The second complaint would be the way he’d discovered, from another Quicktooth messenger, that Sharpscent, perhaps the only competent voice among the Quicktooth had been killed. Killed while with Silvereye, fighting a battle without having first consulted the Highcrest.
Greatfeather had been furious. How was Silvereye to know these men were really the Children of the Halo that prophecy had told them of? He’d half expected to find Silvereye in the company of men who wished for nothing else put to bring about the old ways. The ways that never must be again. The ways that his ancestors had warned him must always be prevented from happening.

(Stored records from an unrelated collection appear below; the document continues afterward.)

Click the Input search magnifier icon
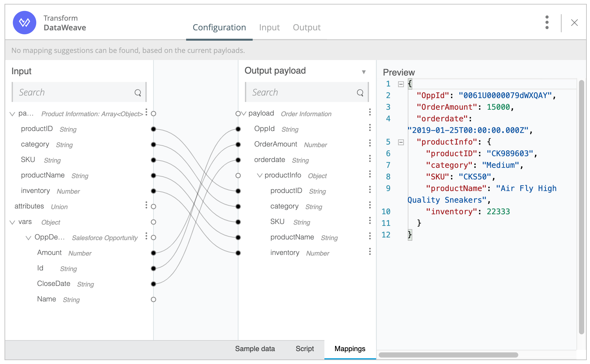The width and height of the screenshot is (590, 364). click(138, 93)
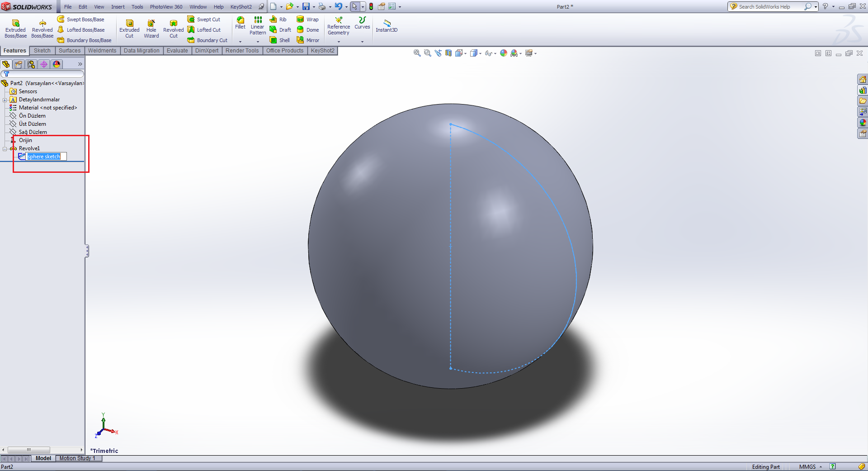Toggle Instant3D mode
This screenshot has width=868, height=471.
[387, 25]
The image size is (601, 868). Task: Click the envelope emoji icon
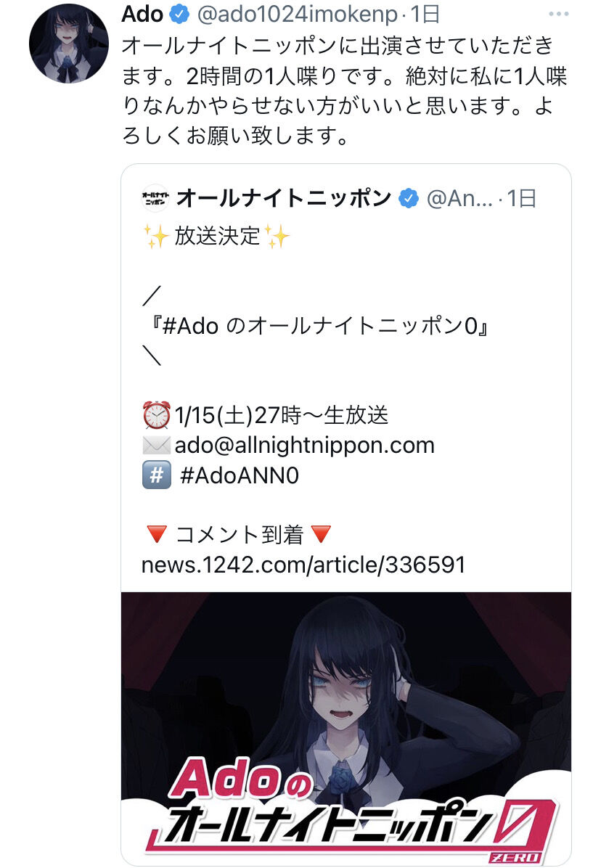click(x=157, y=445)
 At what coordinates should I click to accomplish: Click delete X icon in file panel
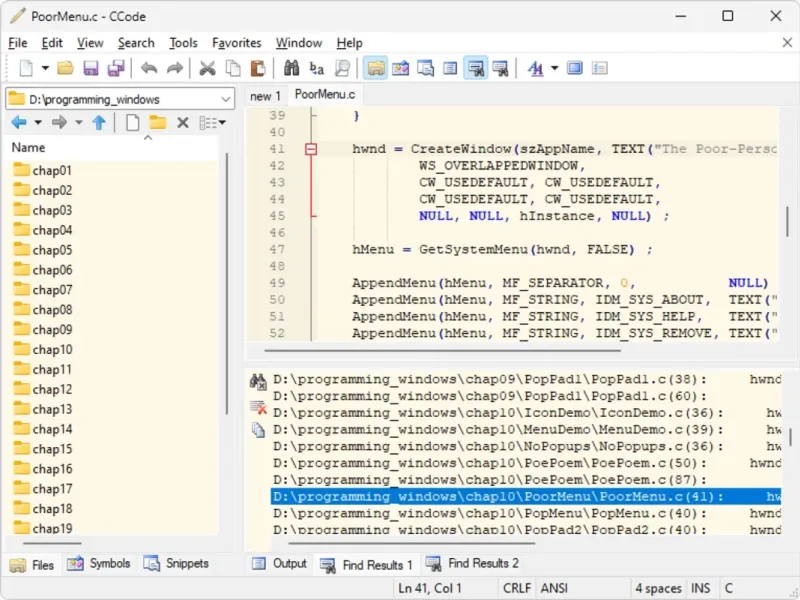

But to Silvereye’s credit, the moment Greatfeather and the others had laid eyes upon the humans building structures over a cut in the earth itself, smelling and seeing the machines they used, the clothing they wore and the weapons they carried… there was no doubt. These men were capable of the impossible, and it could only mean one thing.
That the prophecy had come into being, and that the Featherclaw had an old debt to repay. A debt that would then see them to their true freedom.
It was Direscent that first noticed the scent of Silvereye mixed in against the stale, wretched air near the men with the machines. The noise was nearly deafening, and the sights of the trees being felled with such speed and efficiency made Greatfeather sick to his stomach. Still, it meant that Silvereye was near. He imagined the rest of the Quicktooth would be nearby. Two of the three tribes together at the same time was unheard of outside of the Nesting Grounds. He spared a thought, thinking of their utter annihilation of the trees and what it would mean if such machines were to find their way to the Nesting Grounds.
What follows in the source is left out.